#### [YOUR TASK]
Print the lines below word for word, starting at the line that contains "Image resolution: width=399" and stopping after the line that contains "will click(x=58, y=40).".

#### [DATA LISTING]
** Begin **

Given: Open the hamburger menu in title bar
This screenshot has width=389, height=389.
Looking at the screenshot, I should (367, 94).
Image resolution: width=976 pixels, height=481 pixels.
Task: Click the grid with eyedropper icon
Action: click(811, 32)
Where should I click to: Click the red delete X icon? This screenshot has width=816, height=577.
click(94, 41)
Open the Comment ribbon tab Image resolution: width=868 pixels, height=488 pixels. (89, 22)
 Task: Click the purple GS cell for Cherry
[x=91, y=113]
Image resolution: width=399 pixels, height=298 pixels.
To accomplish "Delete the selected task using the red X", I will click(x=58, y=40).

** End **
** Begin **

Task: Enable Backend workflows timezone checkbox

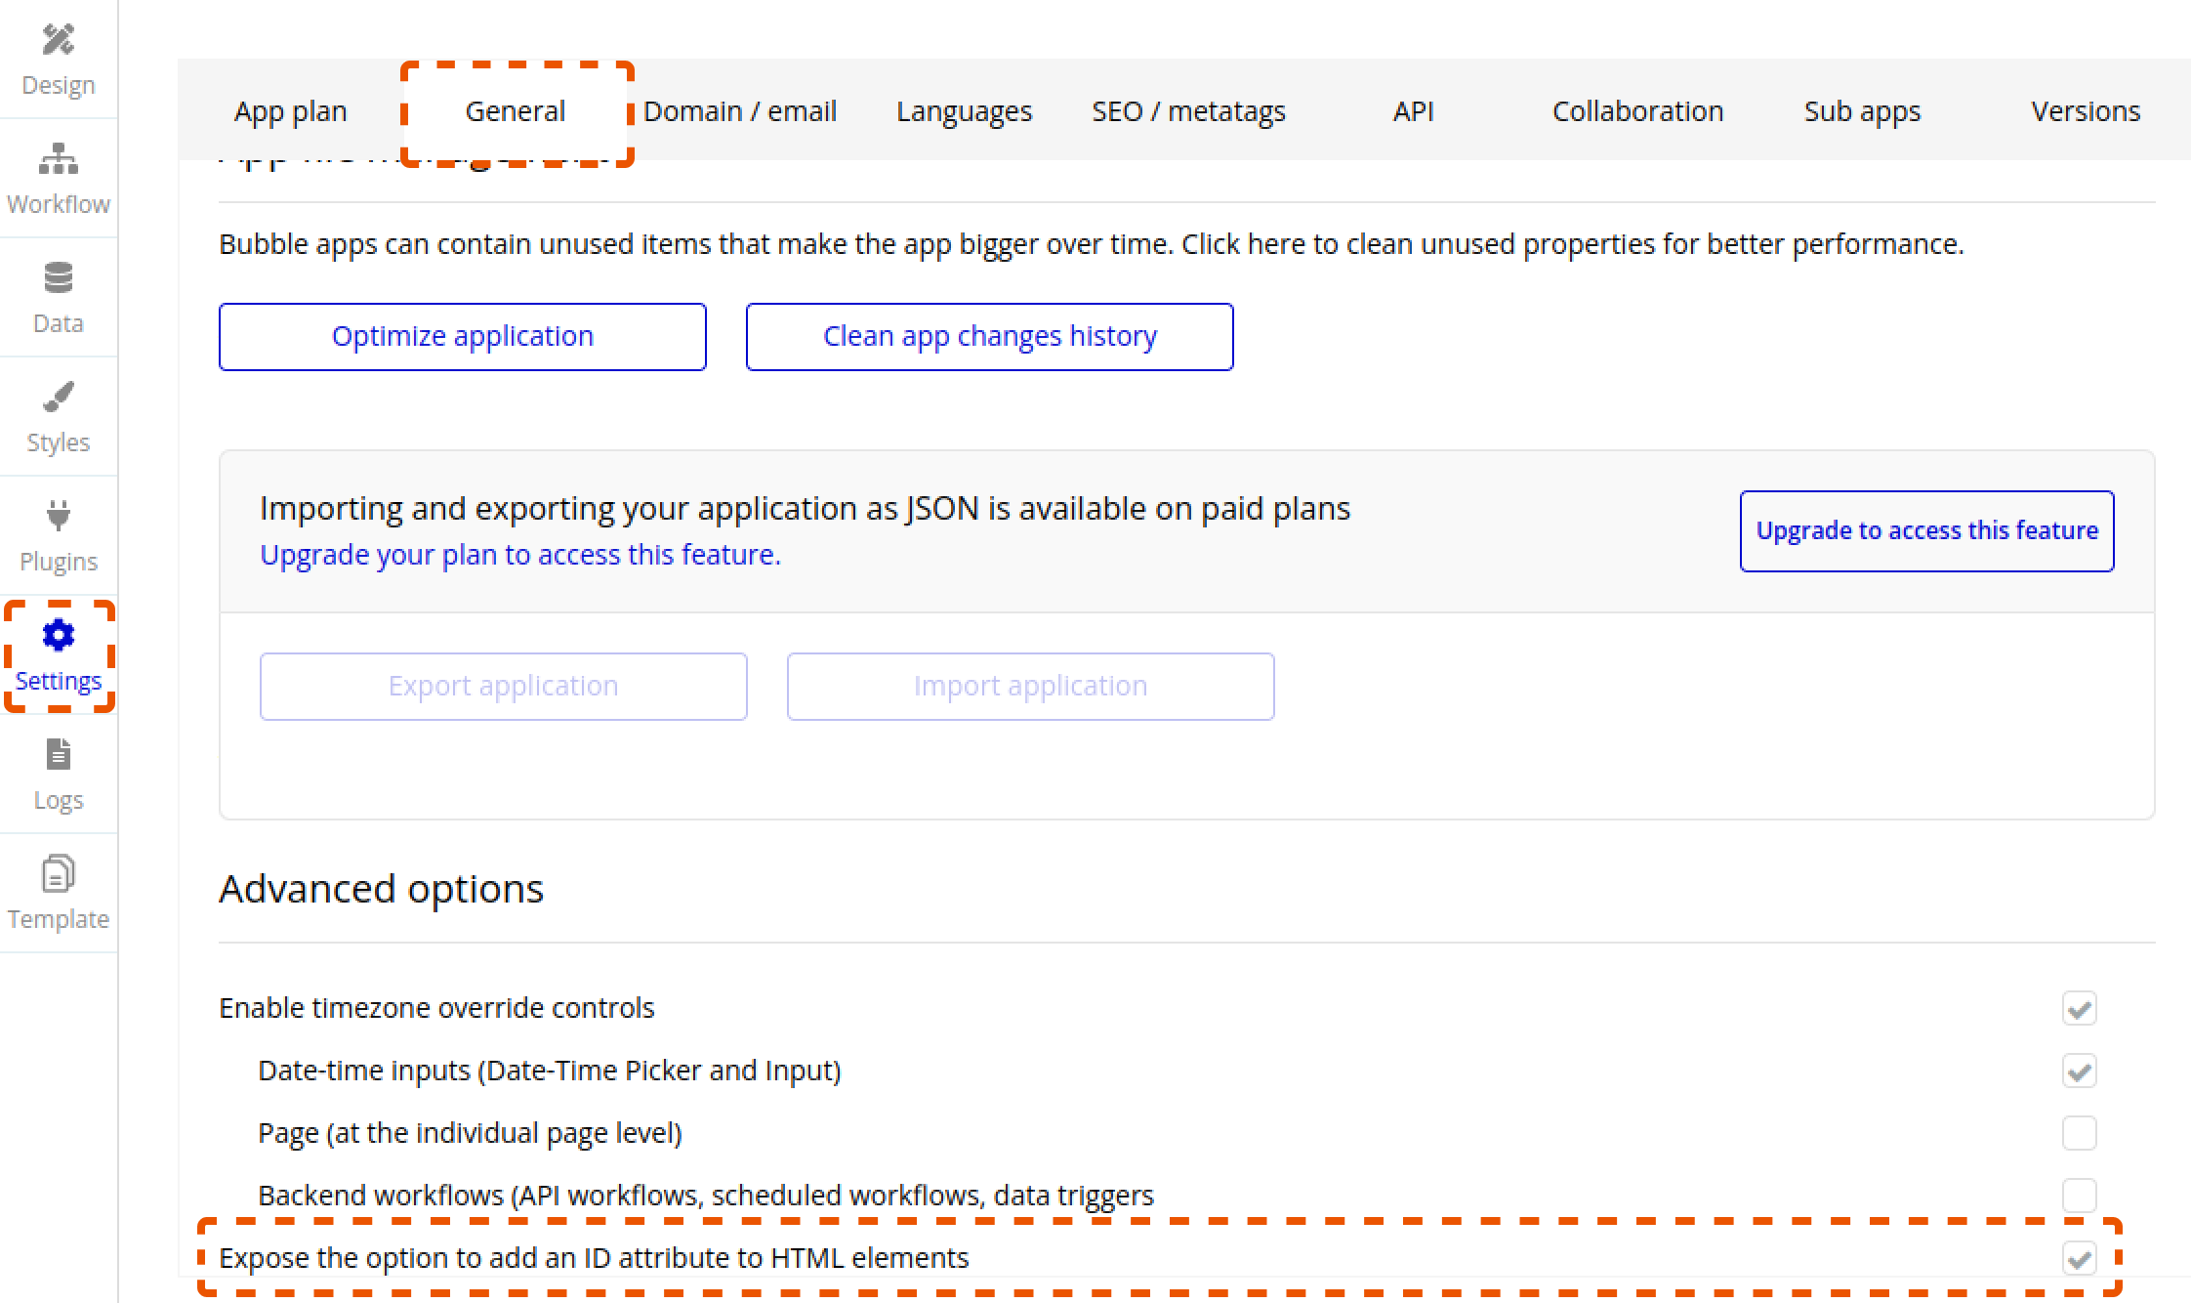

** End **

#### [ANSWER TO THE PROBLEM]
Image resolution: width=399 pixels, height=298 pixels.
To accomplish "Delete the selected task using the red X", I will click(x=58, y=40).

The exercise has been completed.